Джованни Боккаччо, Ворон
Ворон или Лабиринт любви
Когда человек умалчивает о дарованных ему благах и держит их втайне, не имея на то весомой причины, он, по моему разумению, проявляет себя неблагодарным и недостойным этих благ. О, сколь мерзок, сколь нежелателен для Господа нашего, сколь низок в глазах людских такой поступок, подобный злобному пламени, иссушающему родник милосердия! И дабы никому не повадно было упрекать меня за такое сокрытие, я вознамерился рассказать в этом скромном сочинении об особой милости, ниспосланной мне отнюдь не за мои заслуги, а по благоволению матери божьей, вымолившей на то согласие у спасителя. Сделав это, я не только уплачу хотя бы часть долга, но также, без сомнений, сумею принести пользу моим читателям.
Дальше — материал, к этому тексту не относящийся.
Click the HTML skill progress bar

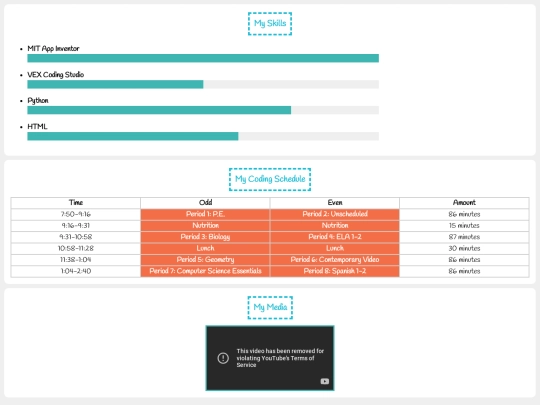point(203,136)
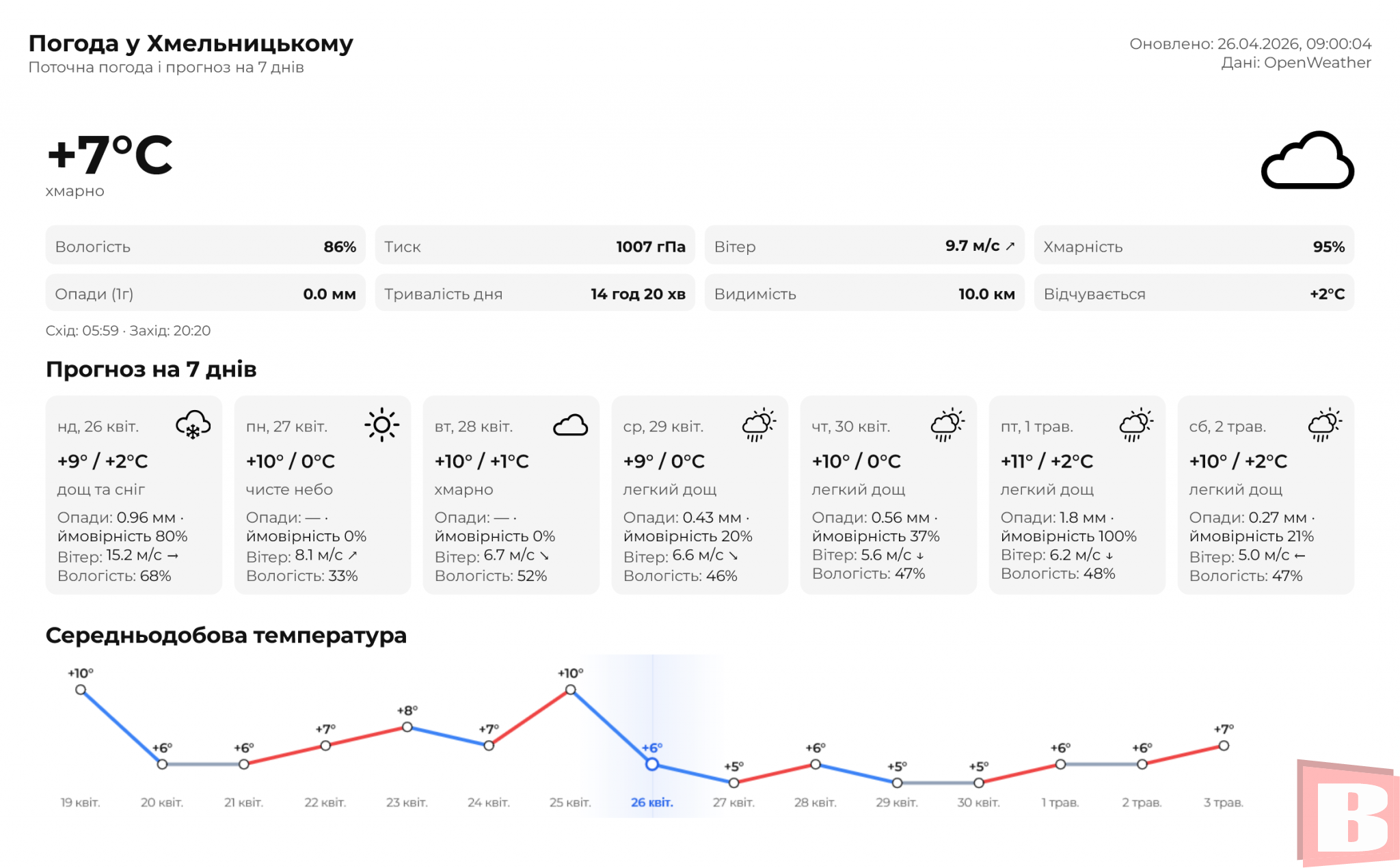Click the 19 квіт. label on chart axis
The width and height of the screenshot is (1400, 868).
tap(81, 802)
А потому смиренно молю того, кто вложил мне в уста нужные слова и одарил величайшими благами, как это будет видно из последующего, чтобы он просветил мой разум и направил мою руку, позволив мне тем самым написать нижеследующее, ибо это принесет величайшую честь и славу его святому имени и послужит на пользу и утешение тем, кому случится прочитать эти строки, а иного быть не должно [[1] — То есть Боккаччо прямо заявляет, что назначение книги исключительно моральное.].
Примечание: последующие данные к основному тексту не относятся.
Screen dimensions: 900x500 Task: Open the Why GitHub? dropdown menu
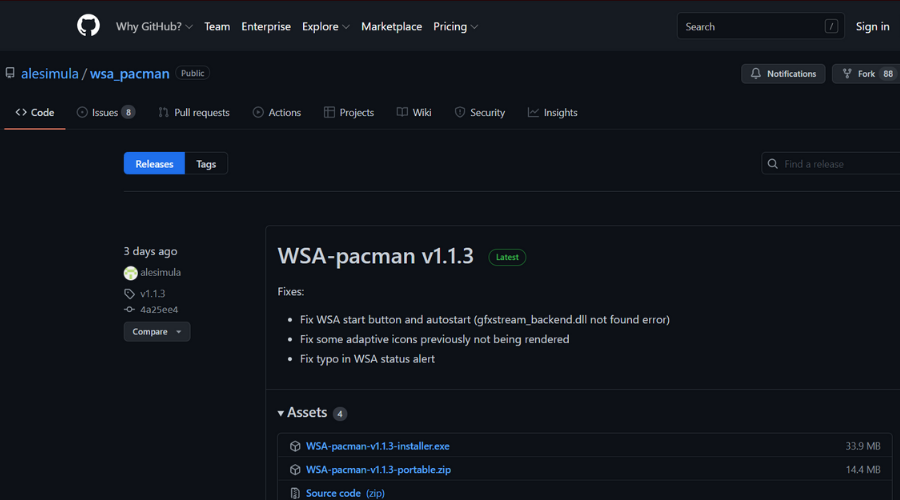pos(154,27)
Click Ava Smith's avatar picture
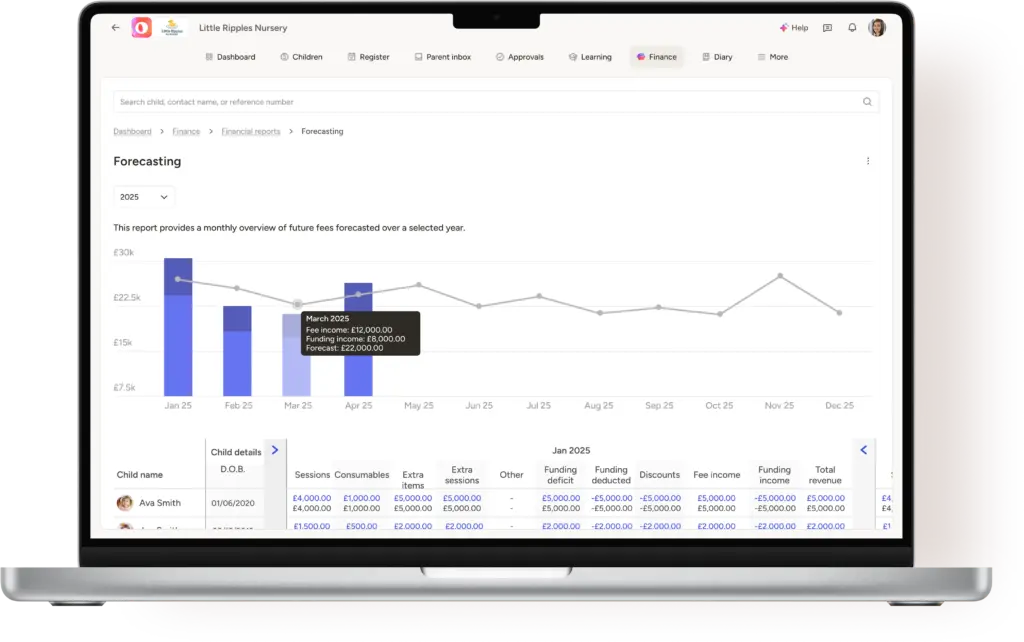Image resolution: width=1024 pixels, height=642 pixels. (x=125, y=503)
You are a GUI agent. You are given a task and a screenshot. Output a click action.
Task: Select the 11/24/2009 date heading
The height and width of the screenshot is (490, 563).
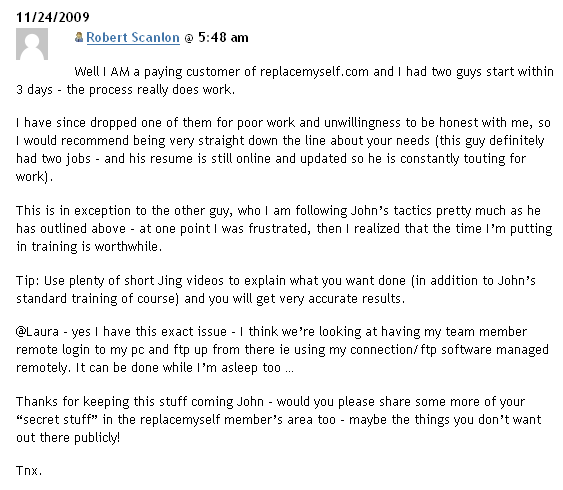(53, 17)
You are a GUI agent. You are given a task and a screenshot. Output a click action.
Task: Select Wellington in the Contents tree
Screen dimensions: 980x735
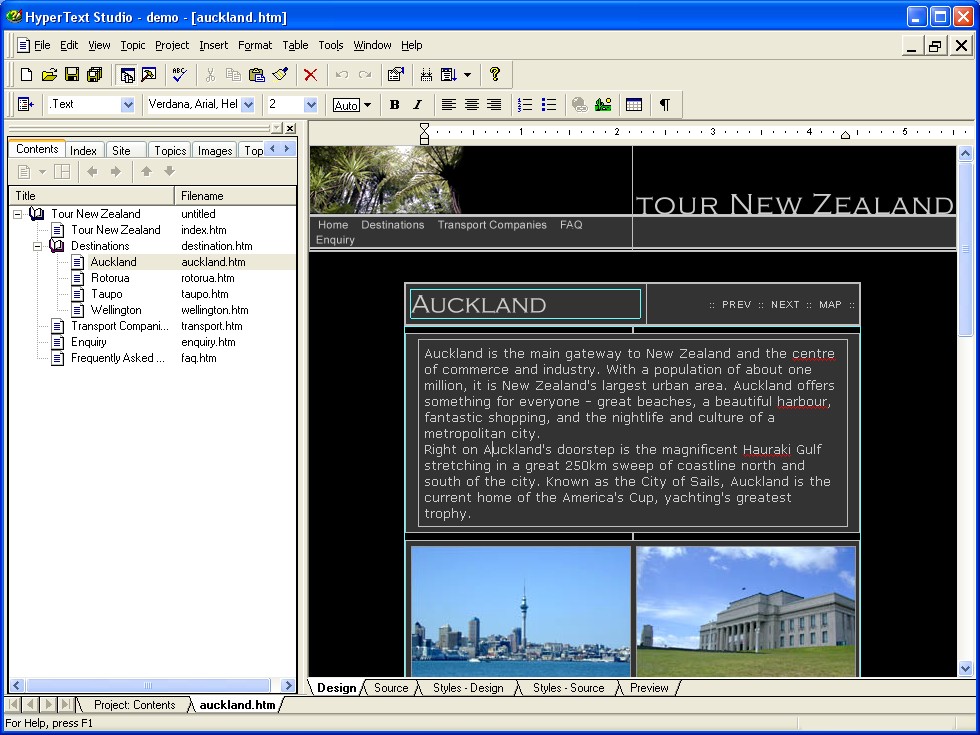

Однажды, немного дней тому назад, сидел я в своей одинокой келье, единственной свидетельнице моих слез, вздохов и сетований, погруженный, далеко не впервые, в размышления о превратностях плотской любви. Возвращаясь мыслями к тому, что уже миновало, обдумывая наедине с собой каждый свой поступок и каждое слово, понял я, сколь незаслуженно жестоко обошлась со мной та, кого я, безумец, избрал своей единственной госпожой, кого любил более самой жизни, кого почитал и ставил превыше всех. И когда мне ясно представились все обиды и оскорбления, нанесенные мне безо всякой моей вины, все во мне возмутилось и прежние вздохи, стенания и тихие слезы сменились горькими рыданиями. Охваченный глубокой скорбью, терзаясь то собственным безрассудством, то дерзкой жестокостью моей возлюбленной, я наконец пришел к заключению, что смерть менее страшна, нежели такая жизнь, и стал призывать ее в страстном желании умереть; долго и тщетно звал я, пока не понял, что она, беспощадная, бежит того, кто более всего к ней стремится, и решил, что силой заставлю ее увести меня из этого мира.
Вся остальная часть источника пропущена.